There is also an OpenAI module that translates Natural Language Queries to SQL code. This feature is client-facing, meaning that the user has to provide an API key for the feature to work. This provides complete privacy to the end user, while also maintaining cost control. To enable this, we save the API key into our state variables, and then build a prompt to extract the required SQL.

# Define the UI component for the Natural language input by the user
def setup_nl_query_panel(self):
        """Setup natural language query panel"""
        nl_frame = ttk.LabelFrame(self.right_frame, text="Generate SQL from Question", padding=10)
        nl_frame.pack(fill=tk.X, padx=5, pady=5)
        
        ttk.Label(nl_frame, text="Ask a question about your data:").pack(anchor=tk.W, pady=(0, 5))
        
        self.txt_question = tk.Text(nl_frame, height=3, width=40)
        self.txt_question.pack(fill=tk.X, pady=(0, 5))
        
        self.btn_generate = ttk.Button(nl_frame, text="Generate SQL", command=self.generate_sql_from_question)
        self.btn_generate.pack()
        
        self.lbl_generate_status = ttk.Label(nl_frame, text="", foreground="gray")
        self.lbl_generate_status.pack()

def create_openai_prompt(self, question, metadata):
        """Create prompt for OpenAI API"""
        columns_str = ", ".join(metadata)
        
        prompt = f"""You are a SQL expert. Convert the following natural language question into a DuckDB SQL query.

            Table name: {self.table_name}
            Columns: {columns_str}

            Question: {question}

            IMPORTANT:
            - Return ONLY the SQL query, no explanations or markdown formatting
            - Use DuckDB SQL syntax
            - The table name is '{self.table_name}'
            - Do not include any text before or after the SQL query

            SQL Query:
        """
        
        return prompt

That is pretty much all the essential ingredients - the rest being code nitty-gritties. We are ready to launch our own app!

Runtime Demo

Before we proceed - we need to start by loading some data into the application.

Load data

Once the data is loaded - let us assume we want to leverage GPT to answer our queries - we need to define the OpenAI configurations. Namely, an API key has to be provided and the model of choice to be used. It defaults to gpt-5-mini, which packs more than enough power for the use case. Yet, some other options are provided for choice - more the better! :)

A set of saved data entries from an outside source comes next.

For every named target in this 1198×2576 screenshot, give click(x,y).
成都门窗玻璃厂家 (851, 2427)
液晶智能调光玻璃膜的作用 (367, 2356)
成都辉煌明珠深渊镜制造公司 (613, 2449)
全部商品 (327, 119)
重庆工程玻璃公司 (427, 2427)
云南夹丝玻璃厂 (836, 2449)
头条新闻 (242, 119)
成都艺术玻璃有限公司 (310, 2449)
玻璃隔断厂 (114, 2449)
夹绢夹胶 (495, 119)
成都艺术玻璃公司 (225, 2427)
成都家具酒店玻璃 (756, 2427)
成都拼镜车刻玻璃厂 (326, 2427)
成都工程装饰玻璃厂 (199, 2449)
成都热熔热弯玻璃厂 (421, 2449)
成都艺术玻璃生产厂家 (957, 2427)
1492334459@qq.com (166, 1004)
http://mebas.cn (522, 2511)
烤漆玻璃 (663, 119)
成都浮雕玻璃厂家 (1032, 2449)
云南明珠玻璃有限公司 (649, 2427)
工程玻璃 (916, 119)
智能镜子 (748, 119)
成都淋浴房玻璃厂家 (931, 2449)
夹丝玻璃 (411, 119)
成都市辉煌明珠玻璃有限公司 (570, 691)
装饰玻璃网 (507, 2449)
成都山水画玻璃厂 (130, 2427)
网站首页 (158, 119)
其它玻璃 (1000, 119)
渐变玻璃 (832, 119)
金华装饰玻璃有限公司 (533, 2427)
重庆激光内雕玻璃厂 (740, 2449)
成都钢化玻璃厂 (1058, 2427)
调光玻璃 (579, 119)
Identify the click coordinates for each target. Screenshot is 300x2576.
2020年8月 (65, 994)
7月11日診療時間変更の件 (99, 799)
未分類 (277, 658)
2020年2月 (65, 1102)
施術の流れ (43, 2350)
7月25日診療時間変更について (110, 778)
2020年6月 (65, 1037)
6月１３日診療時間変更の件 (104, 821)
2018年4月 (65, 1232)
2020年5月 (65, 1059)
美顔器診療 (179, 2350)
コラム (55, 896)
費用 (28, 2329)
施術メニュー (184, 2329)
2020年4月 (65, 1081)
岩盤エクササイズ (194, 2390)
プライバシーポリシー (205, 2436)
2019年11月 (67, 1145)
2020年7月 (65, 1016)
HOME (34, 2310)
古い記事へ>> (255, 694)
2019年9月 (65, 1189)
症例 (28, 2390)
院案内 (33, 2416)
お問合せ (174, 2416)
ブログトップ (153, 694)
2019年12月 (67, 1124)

Define OpenAI configuration

Houston, we are ready for lift-off! On a sample dataset (Mock Employee data), we throw a fairly convoluted question:

Which department has the highest ratings, normalized by the tenure of their employees? If someone has not quit, assume current date to calculate tenure.

On clicking 'Generate SQL', the model retrieves the columnar metadata, and comes back with a working SQL:

Working SQL

And the moment of truth - we get the results back on clicking the 'Transform' button.

Output

There you go - we now have a fully functional elementary SQL-on-Excel engine working!

A Way Ahead

The application has some limitations due to its lightweight nature. Today, the application cannot handle multi-file joins. Further, another big challenge with actual Excel files is incorrect header formatting/non-standardized column spacing. The program assumes that the Excel input is in a regular table format for it to work. Of course, these can be enhanced and added for support in incremental enhancements.

I strongly believe utilities like these should be free- and therefore I have open sourced the code, and steps to execute the same in my GitHub repository. Feel free to contribute to the project if you see a value-add.